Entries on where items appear
#####
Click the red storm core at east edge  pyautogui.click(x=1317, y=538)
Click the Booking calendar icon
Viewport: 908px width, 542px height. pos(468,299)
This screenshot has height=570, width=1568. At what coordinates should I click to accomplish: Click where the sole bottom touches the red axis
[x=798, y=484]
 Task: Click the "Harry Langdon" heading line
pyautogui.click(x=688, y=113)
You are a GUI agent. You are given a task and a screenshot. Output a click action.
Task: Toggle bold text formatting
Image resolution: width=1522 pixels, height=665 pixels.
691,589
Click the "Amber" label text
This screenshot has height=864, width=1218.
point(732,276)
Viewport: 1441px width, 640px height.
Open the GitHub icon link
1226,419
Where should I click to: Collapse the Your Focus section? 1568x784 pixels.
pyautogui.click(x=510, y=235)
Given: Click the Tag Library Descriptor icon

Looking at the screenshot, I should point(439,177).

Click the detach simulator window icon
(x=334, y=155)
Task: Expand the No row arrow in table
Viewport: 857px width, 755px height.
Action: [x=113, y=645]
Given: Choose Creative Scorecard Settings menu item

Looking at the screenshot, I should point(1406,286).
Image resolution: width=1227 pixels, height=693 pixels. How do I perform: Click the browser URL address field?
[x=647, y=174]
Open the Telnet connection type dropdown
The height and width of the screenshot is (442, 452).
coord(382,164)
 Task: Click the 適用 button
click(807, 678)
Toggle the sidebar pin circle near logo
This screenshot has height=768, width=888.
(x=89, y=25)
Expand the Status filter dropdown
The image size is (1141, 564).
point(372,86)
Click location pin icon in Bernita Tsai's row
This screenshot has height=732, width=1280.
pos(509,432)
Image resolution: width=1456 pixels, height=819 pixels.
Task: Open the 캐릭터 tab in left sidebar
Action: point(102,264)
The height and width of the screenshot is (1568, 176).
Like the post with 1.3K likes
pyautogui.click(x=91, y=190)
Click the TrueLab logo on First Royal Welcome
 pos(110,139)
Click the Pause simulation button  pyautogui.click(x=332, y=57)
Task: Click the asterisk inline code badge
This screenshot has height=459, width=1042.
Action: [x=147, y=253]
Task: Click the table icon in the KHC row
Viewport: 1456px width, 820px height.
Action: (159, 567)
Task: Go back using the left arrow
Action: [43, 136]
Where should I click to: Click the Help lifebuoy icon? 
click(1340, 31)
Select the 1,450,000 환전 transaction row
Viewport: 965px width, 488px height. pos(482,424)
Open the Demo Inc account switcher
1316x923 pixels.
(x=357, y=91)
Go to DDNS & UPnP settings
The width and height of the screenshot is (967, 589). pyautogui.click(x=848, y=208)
#####
What you are asked to do >> Reproduce the part of the data that begins at its first line and closes with the line containing "Viewport: 908px width, 542px", both ends included, keeping every line exactly as it stands.

Expected output >>
Click the red storm core at east edge  pyautogui.click(x=1317, y=538)
Click the Booking calendar icon
Viewport: 908px width, 542px height. pos(468,299)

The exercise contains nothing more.